Booze bus anxiety precedes death

06:46, Mar 26 2013

Severe anxiety is likely one of the causes a 56-year-old woman’s death while being breathtested by police on a booze bus last year.

Elizabeth Gill Gilbertson, who had only lived in New Zealand for six months after emigrating from Johannesburg, was only 200m from home when she was stopped by police during a routine traffic stop on Cambridge Rd on June 3.

In a Coroner's Court inquest before Coroner Gordon Matenga this morning, Constable Anthony McFarlane testified that he saw Gilbertson's blue Nissan approaching the stop at speed from the Cobham Dr end of Cambridge Rd.

He said she initially made no attempt to slow or stop and drove through the checkpoint, stopping about 15m further on.

Gilbertson admitted having a couple of wines with dinner, but she didn't appear drunk, Constable McFarlane said.

After alcohol was detected on her breath she was then asked to blow into a tube. After about three or four unsuccessful attempts, Constable McFarlane then asked her to carry out an evidential breath test inside the bus.


She again failed to blow enough breath, between two and five times.

He said he could tell she was nervous, but her attempts to correctly complete procedures seemed at times feeble.

As Constable McFarlane turned to throw away the tube he heard Gilbertson groan or sigh and saw her slide off the bench seat she was sitting on and collapsed on to her left hand side onto the floor.

Blood began coming from a wound to her head.

An ambulance was called and CPR began and carried on for about half an hour before she was pronounced dead.

A reviewed pathologist’s report, completed by Dr Simon Stables, found Gilbertson died of a culmination of extreme anxiety, which increased heart rhythm, coupled with an amount of heart disease.

One of her arteries was 75 per cent blocked, he said.

Gilbertson's brother, Dr Ian Gilbertson and his wife, Linda were present at the inquest. Also there were her sister, Marion Morris and husband Richard with their daughter Nicola.

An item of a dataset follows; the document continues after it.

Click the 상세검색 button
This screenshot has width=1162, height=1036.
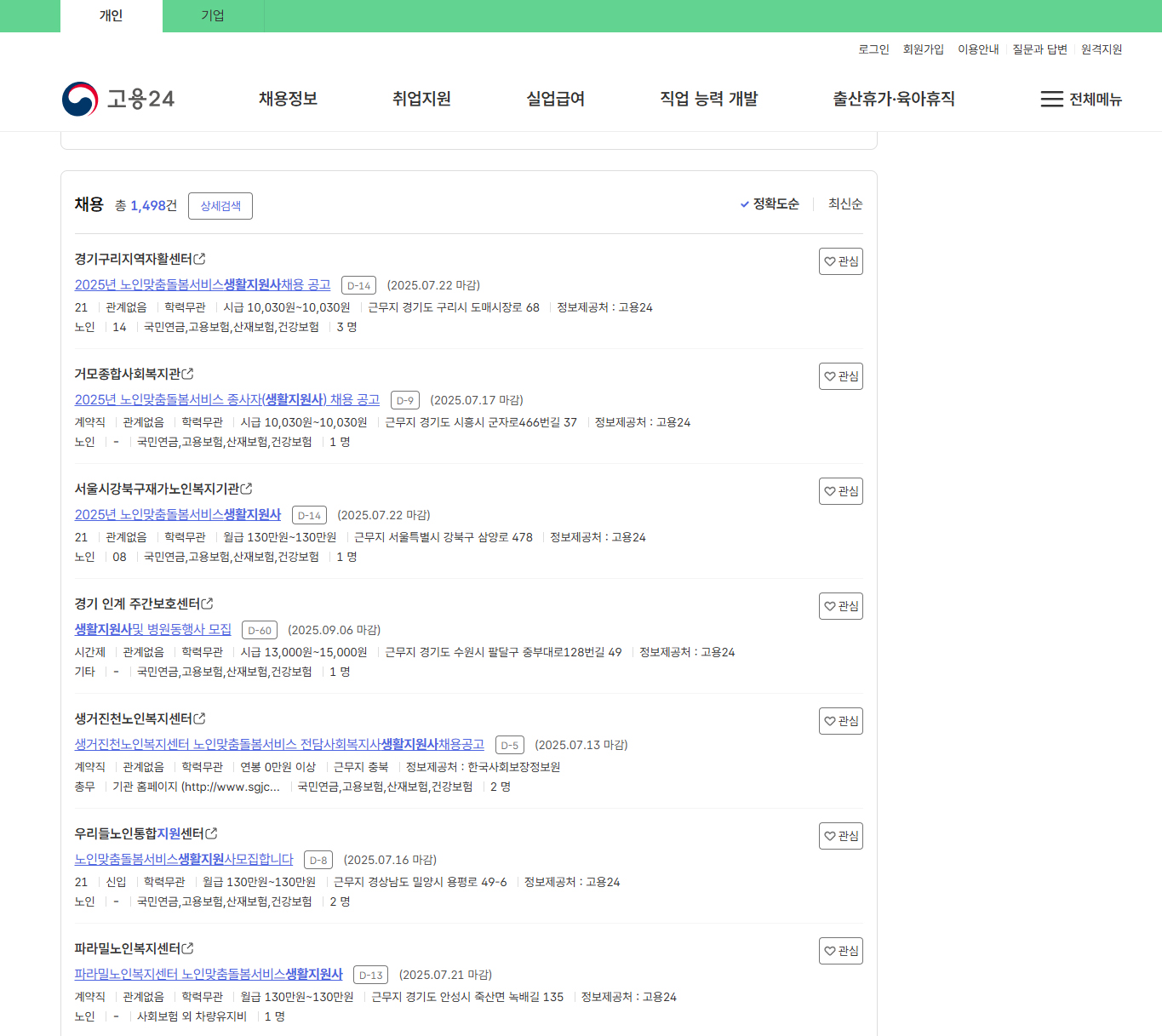click(220, 205)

Dr Gilbertson told the Coroner that he had no doubt his sister would have been "terrified" by being stopped.

Miss Gilbertson had been the victim of muggings and threats back in her South African home town and was a very shy, timid, private woman.

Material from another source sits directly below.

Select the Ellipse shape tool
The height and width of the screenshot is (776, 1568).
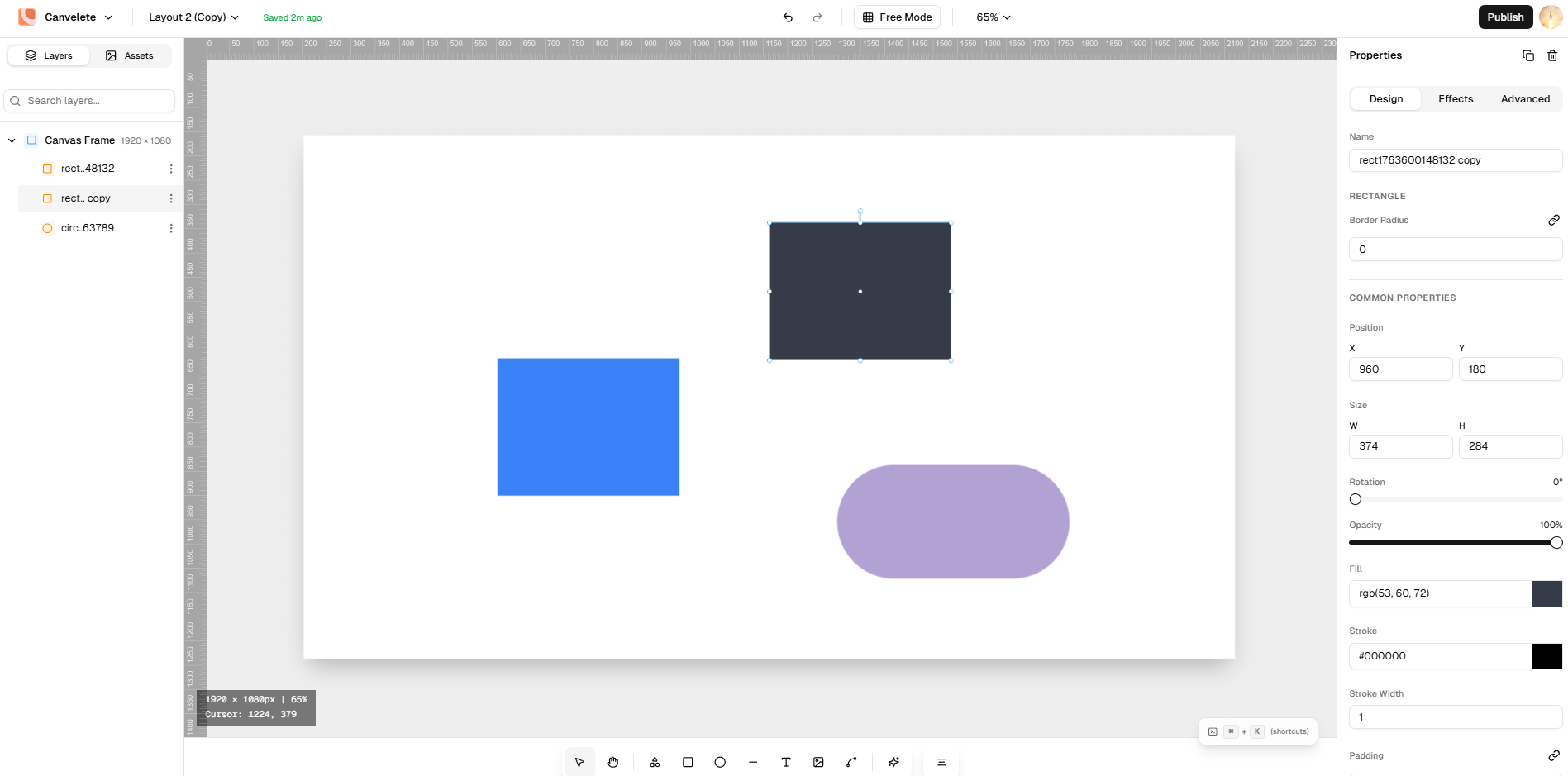pos(720,762)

"It was just her nature. She was someone who has never done anything wrong in her life and was an extremely anxious person by nature."

Outside the court room, Morris said her sister had worked as a bank clerk her whole life before settling on an early retirement and emigrating to Hamilton to be closer to family, just six months before her death.

She had also just begun volunteering at the Hospice shop on northern Victoria St and enjoyed the walk as she always felt safe, compared to being at home.

The family praised the efforts by police and St John staff in trying to resuscitate her and did not blame the police for what happened.

The Coroner reserved his decision, but said he would release his findings later today or tomorrow.